Comcast Blocks Public Debate at FCC Hearing

by Chris Sturr | February 26, 2008

This just in from the folks at SavetheInternet.com (about the forum on net neutrality we announced in this earlier posting):

WASHINGTON — Comcast has admitted hiring people to fill up the limited number of seats at yesterday’s Federal Communications Commission hearing at Harvard. More than 100 people were turned away when the event reached capacity. The public hearing was part of the federal agency’s ongoing investigation into allegations that the cable giant is blocking consumers’ access to legal Web traffic.

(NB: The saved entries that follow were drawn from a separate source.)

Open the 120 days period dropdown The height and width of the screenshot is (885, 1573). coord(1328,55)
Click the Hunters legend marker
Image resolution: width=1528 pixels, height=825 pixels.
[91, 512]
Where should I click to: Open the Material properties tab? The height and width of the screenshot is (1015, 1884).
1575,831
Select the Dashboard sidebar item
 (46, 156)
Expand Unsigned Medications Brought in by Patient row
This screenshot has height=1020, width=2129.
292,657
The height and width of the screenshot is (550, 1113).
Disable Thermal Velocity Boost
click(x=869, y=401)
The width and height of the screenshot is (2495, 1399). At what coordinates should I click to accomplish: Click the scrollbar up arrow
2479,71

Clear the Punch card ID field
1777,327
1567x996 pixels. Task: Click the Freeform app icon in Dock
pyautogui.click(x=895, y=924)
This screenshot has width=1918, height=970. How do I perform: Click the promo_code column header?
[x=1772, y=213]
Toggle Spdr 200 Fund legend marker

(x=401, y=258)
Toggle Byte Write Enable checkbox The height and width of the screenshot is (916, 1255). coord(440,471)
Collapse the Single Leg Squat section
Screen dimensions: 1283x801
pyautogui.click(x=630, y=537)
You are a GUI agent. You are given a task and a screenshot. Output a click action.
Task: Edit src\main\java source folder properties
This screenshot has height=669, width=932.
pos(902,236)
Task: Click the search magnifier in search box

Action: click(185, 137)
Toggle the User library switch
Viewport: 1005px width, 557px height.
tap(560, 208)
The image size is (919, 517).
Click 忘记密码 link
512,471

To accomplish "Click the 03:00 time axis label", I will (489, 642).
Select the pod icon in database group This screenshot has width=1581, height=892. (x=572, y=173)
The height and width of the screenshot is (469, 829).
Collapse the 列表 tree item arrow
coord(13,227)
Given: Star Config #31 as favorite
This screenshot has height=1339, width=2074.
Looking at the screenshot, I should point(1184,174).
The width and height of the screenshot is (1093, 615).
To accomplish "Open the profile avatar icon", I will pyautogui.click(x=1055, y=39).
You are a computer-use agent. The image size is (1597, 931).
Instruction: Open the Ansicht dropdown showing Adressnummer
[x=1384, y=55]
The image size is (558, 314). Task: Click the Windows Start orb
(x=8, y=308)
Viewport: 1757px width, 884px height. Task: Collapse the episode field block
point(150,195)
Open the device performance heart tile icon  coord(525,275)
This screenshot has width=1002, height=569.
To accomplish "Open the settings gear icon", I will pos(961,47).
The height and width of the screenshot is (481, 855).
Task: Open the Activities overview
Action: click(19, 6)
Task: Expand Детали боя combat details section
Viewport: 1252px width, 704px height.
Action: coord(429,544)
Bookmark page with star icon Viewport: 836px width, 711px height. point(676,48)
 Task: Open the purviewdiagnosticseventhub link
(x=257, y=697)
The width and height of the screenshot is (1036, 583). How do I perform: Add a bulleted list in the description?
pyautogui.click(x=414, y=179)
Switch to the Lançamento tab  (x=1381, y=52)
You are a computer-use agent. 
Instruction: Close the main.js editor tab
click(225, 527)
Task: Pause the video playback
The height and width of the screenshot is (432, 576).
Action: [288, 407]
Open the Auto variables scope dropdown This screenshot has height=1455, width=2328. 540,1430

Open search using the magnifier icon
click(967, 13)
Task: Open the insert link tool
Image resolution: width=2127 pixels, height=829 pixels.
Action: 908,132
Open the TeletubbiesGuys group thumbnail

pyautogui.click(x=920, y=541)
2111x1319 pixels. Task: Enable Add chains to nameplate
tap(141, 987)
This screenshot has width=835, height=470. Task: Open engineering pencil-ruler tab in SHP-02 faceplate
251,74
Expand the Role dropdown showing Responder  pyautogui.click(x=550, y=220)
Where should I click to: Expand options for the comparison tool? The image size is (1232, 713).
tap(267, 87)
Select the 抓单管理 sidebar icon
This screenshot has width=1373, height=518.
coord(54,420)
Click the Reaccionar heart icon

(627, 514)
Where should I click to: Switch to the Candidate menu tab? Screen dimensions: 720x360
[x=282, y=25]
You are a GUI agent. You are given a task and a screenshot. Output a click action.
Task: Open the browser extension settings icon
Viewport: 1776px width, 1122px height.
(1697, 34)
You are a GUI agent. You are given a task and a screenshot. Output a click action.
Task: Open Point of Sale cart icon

Timothy Karr, campaign director of SavetheInternet.com, issued the following statement:

“First, Comcast was caught blocking the Internet. Now it has been caught blocking the public from the debate. The only people cheering Comcast are those paid to do so. Clearly, Comcast will resort to just about any underhanded tactic to stack the decks in its favor. And yet Comcast still expects us to trust them with the future of the Internet?”

Read Portfolio’s story.

Read the SavetheInternet.com blog.

2 comments

Comments (2)

  1. God I hate Comcast. If DSL weren’t abysmally slow at my office, I would have canceled the service a long time ago :\

  2. Comcast takes the same approach to public debate that it has to Internet access: that it can wield substantial political and market power to shut out debate and shut up people. For too long, communications policymaking has been rigged against us. We need to send a wakeup call to phone and cable giants and their powerful lobbyists that they will no longer set the agenda. Check out this new video we just released: http://www.youtube.com/watch?v=RYGtNmmb2y0The purpose of the Internet is to give power over information to everyone. The role of our elected leaders is to protect our basic right to communicate from those who want to take it away from us. Whether it’s on the Internet or at public hearings we must stand up for everyone’s right to connect.